Aim: Copy the records below that begin with the line containing "Show the Test Results tab" and go through the line containing "pos(457,556)", with "Test Results" changed to "Console Output" and nothing else altered. Leave out the pictures.

Dataset extract:
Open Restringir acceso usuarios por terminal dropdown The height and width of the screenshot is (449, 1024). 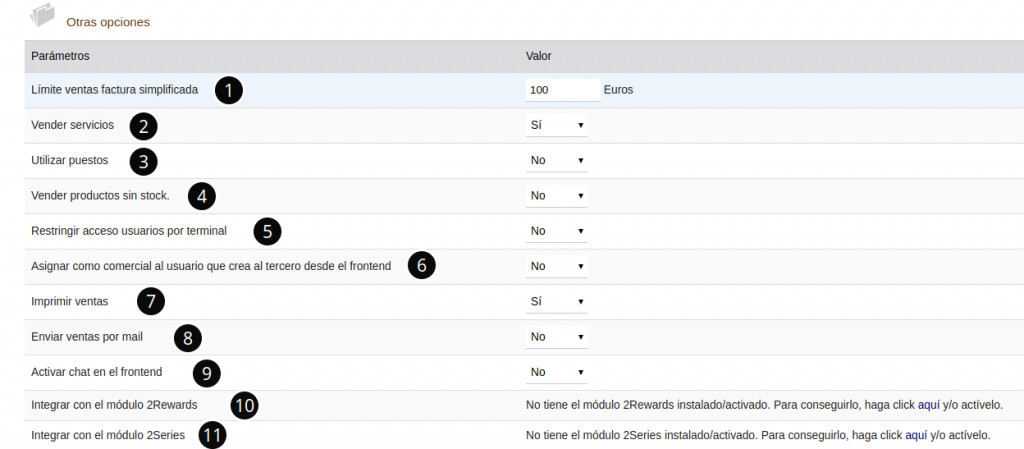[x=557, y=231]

* * *

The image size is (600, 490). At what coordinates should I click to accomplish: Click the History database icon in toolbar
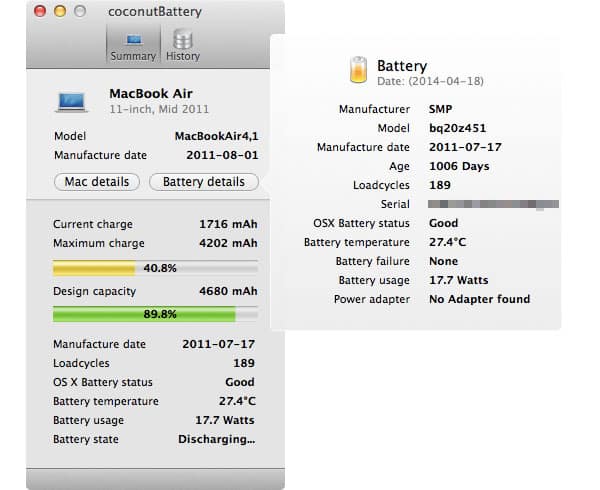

* * *

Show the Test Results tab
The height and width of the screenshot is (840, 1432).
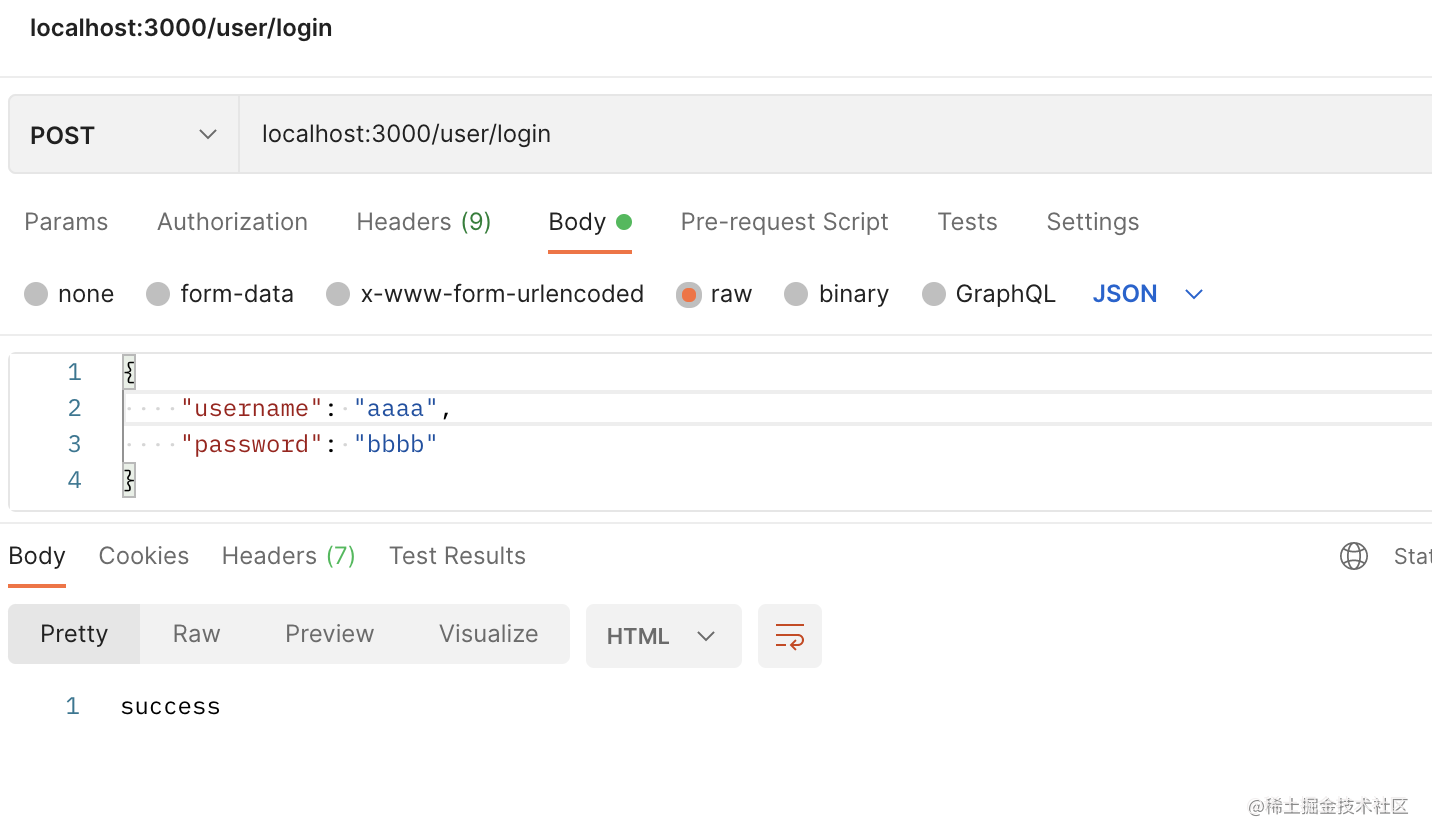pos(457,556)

Solution for this task:
Show the Console Output tab
The height and width of the screenshot is (840, 1432).
pos(457,556)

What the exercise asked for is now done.